(Collected data entries)
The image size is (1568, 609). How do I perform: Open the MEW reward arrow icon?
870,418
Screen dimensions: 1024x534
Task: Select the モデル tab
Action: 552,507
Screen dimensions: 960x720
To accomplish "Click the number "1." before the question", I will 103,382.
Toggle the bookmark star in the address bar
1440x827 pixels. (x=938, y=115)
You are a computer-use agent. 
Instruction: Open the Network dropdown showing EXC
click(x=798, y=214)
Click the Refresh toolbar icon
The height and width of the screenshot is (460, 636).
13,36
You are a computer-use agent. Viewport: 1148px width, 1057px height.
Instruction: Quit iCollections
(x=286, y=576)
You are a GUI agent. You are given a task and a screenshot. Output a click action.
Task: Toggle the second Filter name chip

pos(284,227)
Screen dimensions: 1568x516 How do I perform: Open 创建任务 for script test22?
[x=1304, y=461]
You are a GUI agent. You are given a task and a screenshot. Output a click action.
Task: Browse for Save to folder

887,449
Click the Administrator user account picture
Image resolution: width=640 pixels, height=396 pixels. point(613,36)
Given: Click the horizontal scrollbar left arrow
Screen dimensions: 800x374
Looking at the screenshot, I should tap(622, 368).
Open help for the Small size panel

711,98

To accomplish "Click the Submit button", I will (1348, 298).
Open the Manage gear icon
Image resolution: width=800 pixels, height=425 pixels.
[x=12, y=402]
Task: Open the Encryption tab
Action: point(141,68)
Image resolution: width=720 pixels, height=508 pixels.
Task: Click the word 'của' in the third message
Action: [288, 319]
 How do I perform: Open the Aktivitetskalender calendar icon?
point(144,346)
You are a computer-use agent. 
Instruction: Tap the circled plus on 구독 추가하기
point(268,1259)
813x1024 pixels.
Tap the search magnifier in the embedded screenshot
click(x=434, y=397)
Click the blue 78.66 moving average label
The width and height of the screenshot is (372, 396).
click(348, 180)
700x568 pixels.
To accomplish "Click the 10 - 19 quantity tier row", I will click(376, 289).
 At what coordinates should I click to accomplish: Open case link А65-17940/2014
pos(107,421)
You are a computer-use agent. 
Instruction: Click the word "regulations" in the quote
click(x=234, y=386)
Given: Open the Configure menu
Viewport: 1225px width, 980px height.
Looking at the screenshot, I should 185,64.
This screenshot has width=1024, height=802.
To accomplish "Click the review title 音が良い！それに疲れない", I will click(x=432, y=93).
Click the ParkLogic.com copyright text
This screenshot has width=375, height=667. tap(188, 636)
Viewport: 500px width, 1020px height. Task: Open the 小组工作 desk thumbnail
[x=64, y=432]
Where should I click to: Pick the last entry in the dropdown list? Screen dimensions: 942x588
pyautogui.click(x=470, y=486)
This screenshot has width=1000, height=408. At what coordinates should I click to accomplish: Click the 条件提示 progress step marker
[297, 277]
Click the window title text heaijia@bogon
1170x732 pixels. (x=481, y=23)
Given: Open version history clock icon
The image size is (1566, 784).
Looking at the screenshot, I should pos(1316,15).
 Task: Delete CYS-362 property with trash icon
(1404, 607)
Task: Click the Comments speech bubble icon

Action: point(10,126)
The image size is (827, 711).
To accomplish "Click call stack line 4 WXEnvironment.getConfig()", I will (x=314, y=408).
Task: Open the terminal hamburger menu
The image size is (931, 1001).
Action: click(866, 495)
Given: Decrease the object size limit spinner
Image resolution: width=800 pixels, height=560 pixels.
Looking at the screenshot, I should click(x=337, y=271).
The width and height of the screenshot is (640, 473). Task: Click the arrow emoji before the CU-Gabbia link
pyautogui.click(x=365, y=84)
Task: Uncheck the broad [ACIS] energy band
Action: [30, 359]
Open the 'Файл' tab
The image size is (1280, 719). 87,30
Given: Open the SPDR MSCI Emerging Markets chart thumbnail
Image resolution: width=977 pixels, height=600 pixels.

• About this task: What is needed is each line of the entries that contains the word "will".

• Your solution:
To accomplish "Click the number "1." before the question", I will 103,382.
To accomplish "Click the Submit button", I will (1348, 298).
To accomplish "Click the 10 - 19 quantity tier row", I will click(376, 289).
To accomplish "Click the review title 音が良い！それに疲れない", I will click(x=432, y=93).
To accomplish "Click call stack line 4 WXEnvironment.getConfig()", I will (x=314, y=408).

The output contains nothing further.